Text excerpt:
# Phone land line



## loonie (Mar 29, 2008)

Like to know what kind of server are you guys using for home phone land line. Did any of you using Fongo, is it good. Anything that is cheap, please share,


----------



## samiam (Jan 27, 2009)

Ive been using fongo (freephoneline.ca), for a few years now..its been very reliable. so much so, that i setup my mother on it as well (lives alone). I've recommended a few friends and no complaints...initial cost is the modem (kijiij), the voip unlock key (90), and 25 to keep an existing number if needed. once setup, it just works...


----------



## loonie (Mar 29, 2008)

samiam said:


> Ive been using fongo (freephoneline.ca), for a few years now..its been very reliable. so much so, that i setup my mother on it as well (lives alone). I've recommended a few friends and no complaints...initial cost is the modem (kijiij), the voip unlock key (90), and 25 to keep an existing number if needed. once setup, it just works...

Listing:
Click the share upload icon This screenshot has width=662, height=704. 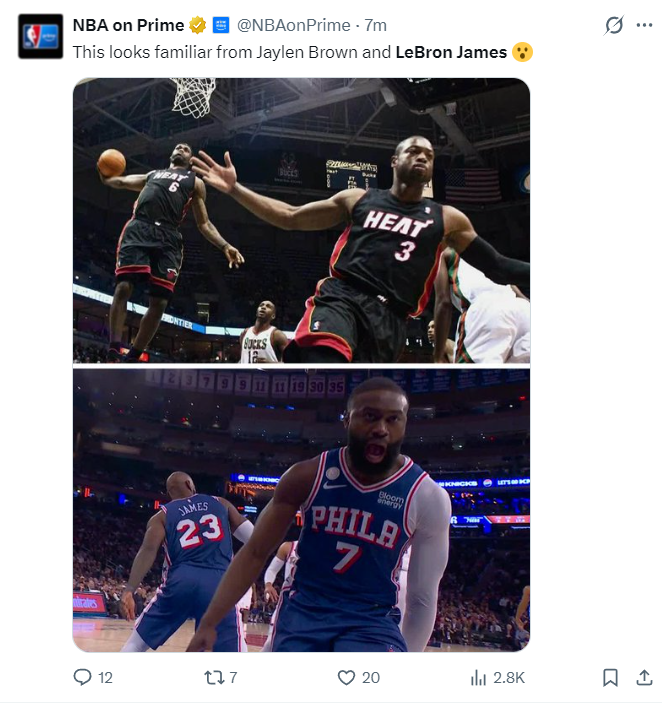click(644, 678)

--

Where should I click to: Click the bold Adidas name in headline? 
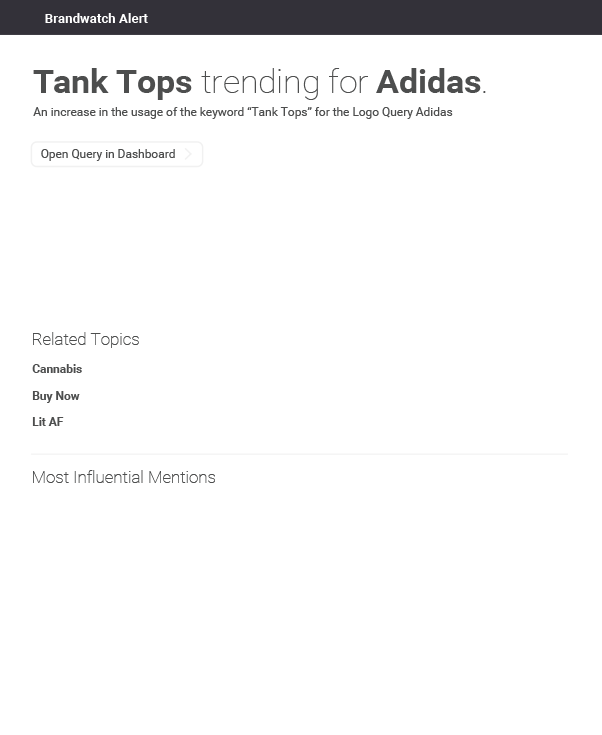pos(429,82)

Direction 1:
List every initial cost that samiam names in the forum thread about home phone land lines.
Direction 2:
Continue the forum thread about home phone land lines, starting right after its final post.

Response 1:
- the modem (kijiij)
- the voip unlock key (90)
- 25 to keep an existing number if needed

Response 2:
Thank you, I feel confident now. I just ordered, they have a promotion package, so the one time cost including original phone number transfer $66.

Thanks again


----------



## coldmantis (Apr 5, 2010)

I also use freephoneline which is owned by fongo for maybe 5+ years now. You pay a fee for the sip config, fee for fongo to port in your home number, and an ATA device to connect your internet to your telephone. I probably reboot my ATA device 2-5 times a year when it stops working due to power outage or internet problems. Voice quality is crystal clear, voice mails are emailed to you and best of all after the initial investment you have it for life without any monthly fees. Support is done by fongo.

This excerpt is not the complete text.